A note before we begin: I am not romanticising BPD. The pain is real and should never be minimised. But the same sensitivity that makes the pain so loud also makes the love, the noticing, and the wisdom run very deep. Both can be true.
Researchers have named something they call the "borderline empathy paradox" — the surprising finding that people with BPD often show higher emotional empathy than people without BPD, even when they struggle with the cognitive side of relating to others.
A 2017 review in Frontiers in Psychology analysed multiple studies and concluded that people with BPD are often more accurate at reading facial expressions and identifying emotions in others, especially subtle or negative ones. A brain imaging study found that during empathy tasks, women with BPD showed greater activity in the right insular cortex — the part of the brain involved in emotional awareness — than women without BPD.
In simple words: many sisters with BPD can feel what others are feeling, sometimes before the other person can name it themselves.
The intense emotional life of BPD has another side. Many people with BPD describe an unusually rich appreciation for beauty, music, art, faith, and small moments others might miss. Research has documented a strong link between emotional intensity and creative expression in people with BPD. Painters, poets, writers, and musicians have spoken openly about how their inner world — the same one that hurts so much — has also given them their gifts.

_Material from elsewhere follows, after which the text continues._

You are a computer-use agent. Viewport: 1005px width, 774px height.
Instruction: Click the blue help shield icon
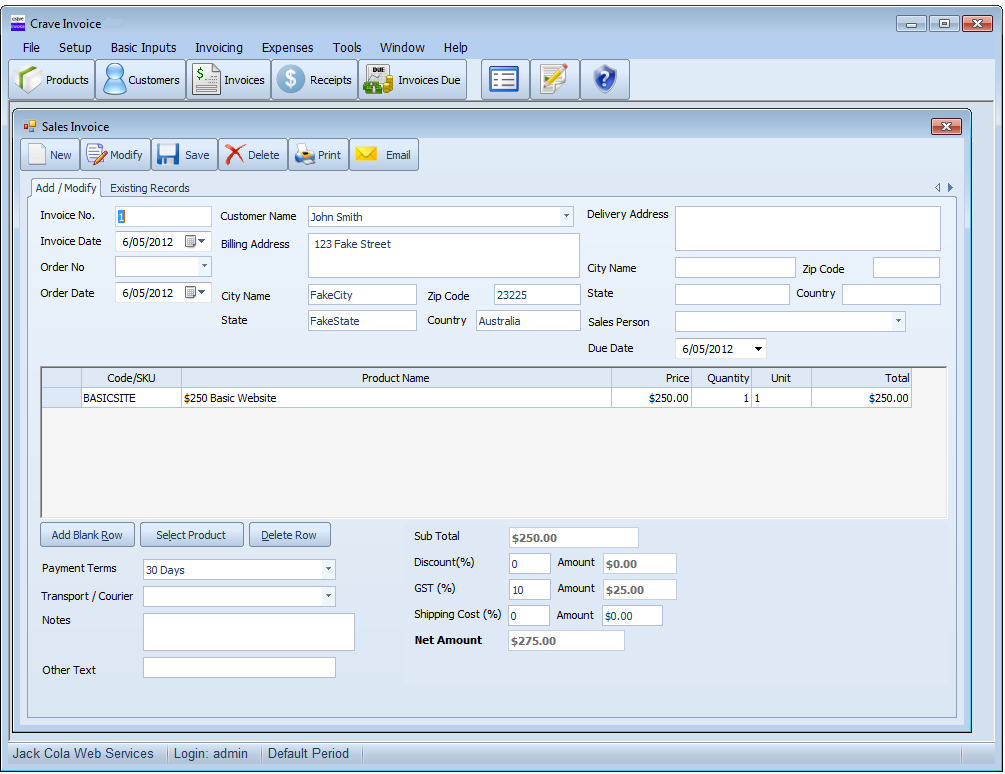605,80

This is not a coincidence. The same emotional system that produces overwhelm also produces wonder.
When a sister with BPD loves, she loves with her whole being. Research and clinical descriptions consistently note that people with BPD often show intense loyalty, deep commitment, and great care for those they love. The fear of abandonment that lives alongside it is real and painful — but the underlying capacity for love is also real and worth honouring.

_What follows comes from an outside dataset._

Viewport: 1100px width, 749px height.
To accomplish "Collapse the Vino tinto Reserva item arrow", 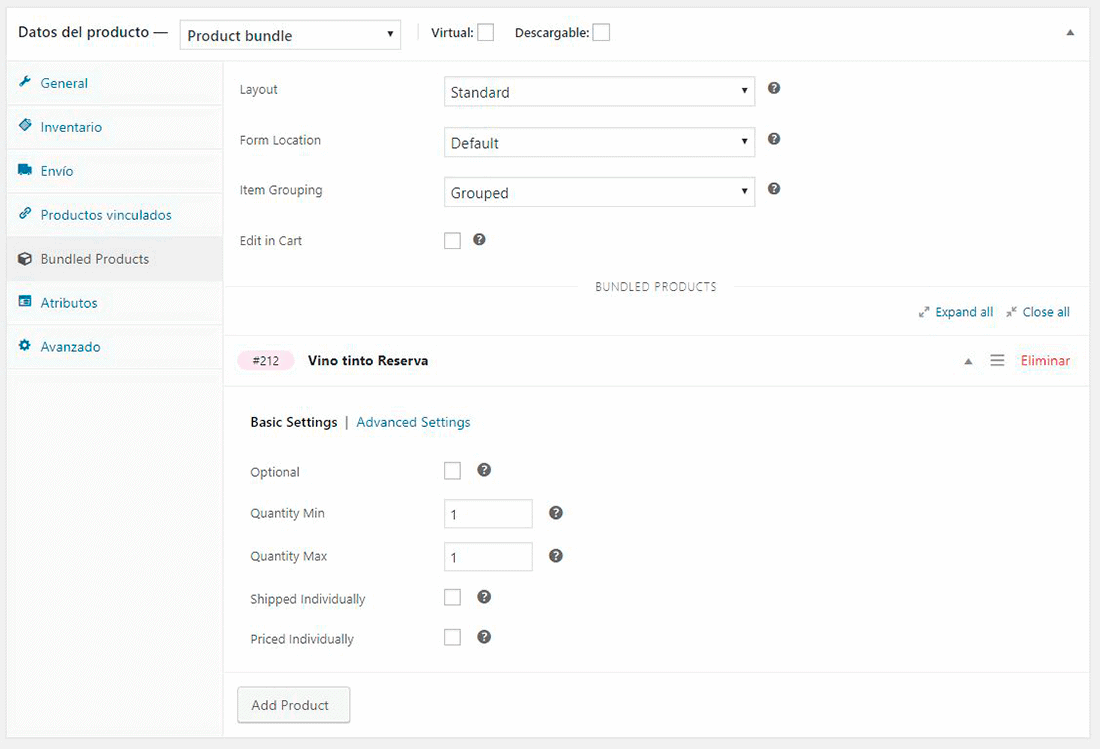I will coord(968,361).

Here is something rarely said: simply living through what someone with BPD lives through every day — the emotional waves, the misunderstandings, the ache of feeling too much — takes a kind of strength most people will never need to develop. Every morning a sister with BPD gets out of bed, prays her Fajr, makes breakfast for her family, replies kindly to a message that triggered something inside her — every one of those small acts is a form of resilience that deserves to be named.
Researchers have begun documenting post-traumatic growth in BPD recovery — the finding that many people, after working through the storm, emerge with a depth of self-knowledge, compassion, and wisdom that they may not have reached otherwise.

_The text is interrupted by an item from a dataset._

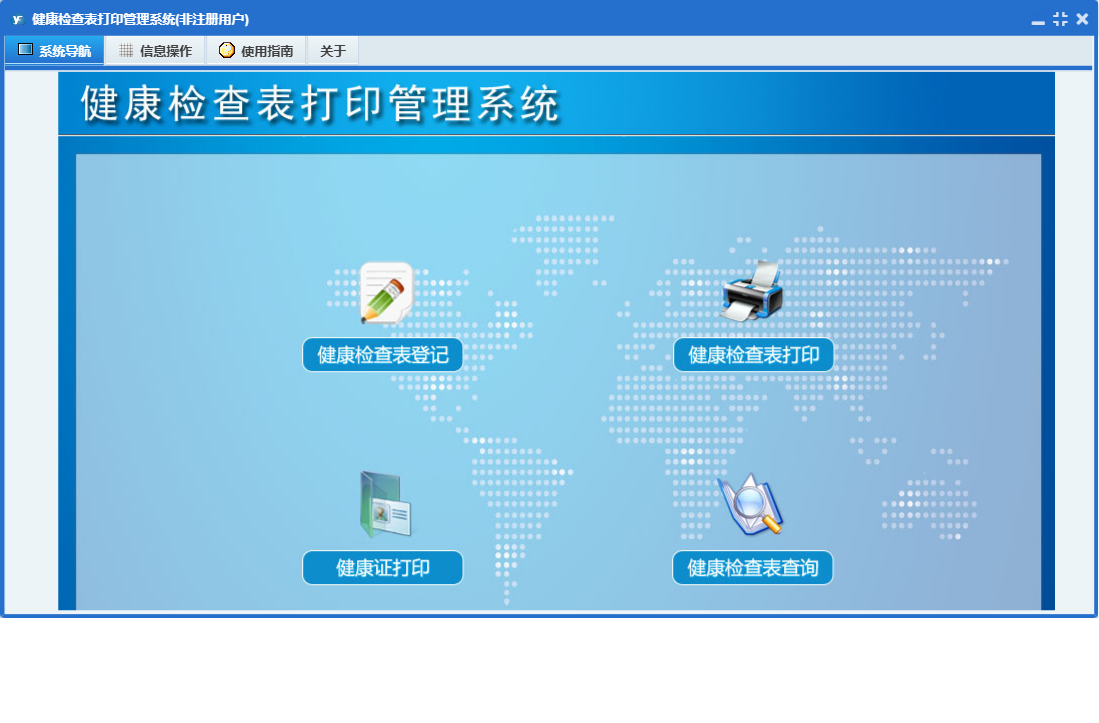This screenshot has width=1099, height=723.
Task: Restore down the window size
Action: pos(1060,19)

Strengths do not "cancel out" the pain. A sister with BPD can be deeply empathetic AND struggle profoundly with her relationships. She can be creatively gifted AND exhausted. Both can be true at the same time. Recognising the strengths is not a way of saying "you are fine without help." It is a way of saying: you are more than what hurts.
If you have BPD, please remember: the depth of your feeling is not your enemy. With care, with therapy, with the gentle work of healing — that same depth can become one of your greatest gifts to the world, bidhnillah.
May Allah honour every sister who has been told her emotions are "too much" by showing her, one day, how much beauty she has carried all along.